Give the lines again, unchanged, starting with the line containing "Interview by Dileep Premachandran (113, 138)" and ending with the last line of the data below.

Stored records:
++++++++++

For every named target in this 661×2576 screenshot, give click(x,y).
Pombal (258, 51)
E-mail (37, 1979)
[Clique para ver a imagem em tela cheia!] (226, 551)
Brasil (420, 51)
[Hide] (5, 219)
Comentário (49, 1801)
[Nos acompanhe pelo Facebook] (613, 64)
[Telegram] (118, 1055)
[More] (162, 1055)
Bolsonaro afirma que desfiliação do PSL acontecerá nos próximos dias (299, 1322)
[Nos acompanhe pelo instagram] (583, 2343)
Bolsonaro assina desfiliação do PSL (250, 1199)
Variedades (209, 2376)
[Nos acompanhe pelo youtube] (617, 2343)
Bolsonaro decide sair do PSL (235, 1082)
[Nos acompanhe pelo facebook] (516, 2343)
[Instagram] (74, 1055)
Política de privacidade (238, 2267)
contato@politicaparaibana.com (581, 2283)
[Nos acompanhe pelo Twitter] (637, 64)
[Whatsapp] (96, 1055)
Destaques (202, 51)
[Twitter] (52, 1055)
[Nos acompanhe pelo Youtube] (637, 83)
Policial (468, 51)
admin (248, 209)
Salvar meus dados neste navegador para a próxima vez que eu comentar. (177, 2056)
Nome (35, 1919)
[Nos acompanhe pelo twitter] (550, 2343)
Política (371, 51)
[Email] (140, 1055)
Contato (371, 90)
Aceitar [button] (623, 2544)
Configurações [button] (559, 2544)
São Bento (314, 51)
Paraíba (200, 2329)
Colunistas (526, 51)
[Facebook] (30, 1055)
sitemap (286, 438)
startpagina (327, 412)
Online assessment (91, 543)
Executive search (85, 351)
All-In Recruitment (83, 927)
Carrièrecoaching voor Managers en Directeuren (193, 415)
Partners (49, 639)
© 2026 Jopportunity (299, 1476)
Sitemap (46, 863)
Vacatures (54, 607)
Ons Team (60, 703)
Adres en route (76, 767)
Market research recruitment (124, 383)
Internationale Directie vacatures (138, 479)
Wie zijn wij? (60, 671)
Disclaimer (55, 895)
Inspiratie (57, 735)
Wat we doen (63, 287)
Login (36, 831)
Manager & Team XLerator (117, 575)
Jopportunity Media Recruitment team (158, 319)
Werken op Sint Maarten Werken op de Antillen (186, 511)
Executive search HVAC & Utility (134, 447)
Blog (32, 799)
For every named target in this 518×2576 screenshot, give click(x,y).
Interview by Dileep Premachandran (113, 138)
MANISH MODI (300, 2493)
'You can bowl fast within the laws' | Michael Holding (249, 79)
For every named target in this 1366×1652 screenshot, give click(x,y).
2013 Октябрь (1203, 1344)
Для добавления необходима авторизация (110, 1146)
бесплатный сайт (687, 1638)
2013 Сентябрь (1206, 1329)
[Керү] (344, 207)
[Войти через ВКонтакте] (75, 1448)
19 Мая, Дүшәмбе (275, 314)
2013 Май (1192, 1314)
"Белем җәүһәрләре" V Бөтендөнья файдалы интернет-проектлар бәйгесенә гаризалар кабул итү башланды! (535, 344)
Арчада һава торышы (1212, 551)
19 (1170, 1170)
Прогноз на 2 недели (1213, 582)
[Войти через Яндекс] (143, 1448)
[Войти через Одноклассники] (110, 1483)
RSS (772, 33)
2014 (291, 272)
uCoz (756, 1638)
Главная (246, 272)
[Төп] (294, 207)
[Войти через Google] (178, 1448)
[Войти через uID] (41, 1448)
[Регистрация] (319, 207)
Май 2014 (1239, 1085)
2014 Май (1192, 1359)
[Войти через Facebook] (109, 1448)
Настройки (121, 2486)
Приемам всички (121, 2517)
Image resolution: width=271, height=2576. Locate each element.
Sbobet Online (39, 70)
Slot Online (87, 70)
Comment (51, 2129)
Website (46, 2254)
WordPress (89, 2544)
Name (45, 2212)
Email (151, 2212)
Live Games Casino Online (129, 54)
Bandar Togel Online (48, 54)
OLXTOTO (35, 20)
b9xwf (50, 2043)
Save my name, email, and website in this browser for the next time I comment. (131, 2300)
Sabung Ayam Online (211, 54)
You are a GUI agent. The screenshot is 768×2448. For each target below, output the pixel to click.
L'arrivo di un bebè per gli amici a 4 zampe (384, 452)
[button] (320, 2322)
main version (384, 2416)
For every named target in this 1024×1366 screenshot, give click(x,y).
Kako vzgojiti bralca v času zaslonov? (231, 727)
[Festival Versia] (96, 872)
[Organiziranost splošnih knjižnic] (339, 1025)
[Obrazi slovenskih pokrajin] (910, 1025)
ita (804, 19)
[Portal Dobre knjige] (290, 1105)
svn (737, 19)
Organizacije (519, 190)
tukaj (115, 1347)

++++++++++

▶ [Solution below]:
Interview by Dileep Premachandran (113, 138)
MANISH MODI (300, 2493)
'You can bowl fast within the laws' | Michael Holding (249, 79)
For every named target in this 1366×1652 screenshot, give click(x,y).
2013 Октябрь (1203, 1344)
Для добавления необходима авторизация (110, 1146)
бесплатный сайт (687, 1638)
2013 Сентябрь (1206, 1329)
[Керү] (344, 207)
[Войти через ВКонтакте] (75, 1448)
19 Мая, Дүшәмбе (275, 314)
2013 Май (1192, 1314)
"Белем җәүһәрләре" V Бөтендөнья файдалы интернет-проектлар бәйгесенә гаризалар кабул итү башланды! (535, 344)
Арчада һава торышы (1212, 551)
19 (1170, 1170)
Прогноз на 2 недели (1213, 582)
[Войти через Яндекс] (143, 1448)
[Войти через Одноклассники] (110, 1483)
RSS (772, 33)
2014 (291, 272)
uCoz (756, 1638)
Главная (246, 272)
[Төп] (294, 207)
[Войти через Google] (178, 1448)
[Войти через uID] (41, 1448)
[Регистрация] (319, 207)
Май 2014 (1239, 1085)
2014 Май (1192, 1359)
[Войти через Facebook] (109, 1448)
Настройки (121, 2486)
Приемам всички (121, 2517)
Image resolution: width=271, height=2576. Locate each element.
Sbobet Online (39, 70)
Slot Online (87, 70)
Comment (51, 2129)
Website (46, 2254)
WordPress (89, 2544)
Name (45, 2212)
Email (151, 2212)
Live Games Casino Online (129, 54)
Bandar Togel Online (48, 54)
OLXTOTO (35, 20)
b9xwf (50, 2043)
Save my name, email, and website in this browser for the next time I comment. (131, 2300)
Sabung Ayam Online (211, 54)
You are a GUI agent. The screenshot is 768×2448. For each target below, output the pixel to click.
L'arrivo di un bebè per gli amici a 4 zampe (384, 452)
[button] (320, 2322)
main version (384, 2416)
For every named target in this 1024×1366 screenshot, give click(x,y).
Kako vzgojiti bralca v času zaslonov? (231, 727)
[Festival Versia] (96, 872)
[Organiziranost splošnih knjižnic] (339, 1025)
[Obrazi slovenskih pokrajin] (910, 1025)
ita (804, 19)
[Portal Dobre knjige] (290, 1105)
svn (737, 19)
Organizacije (519, 190)
tukaj (115, 1347)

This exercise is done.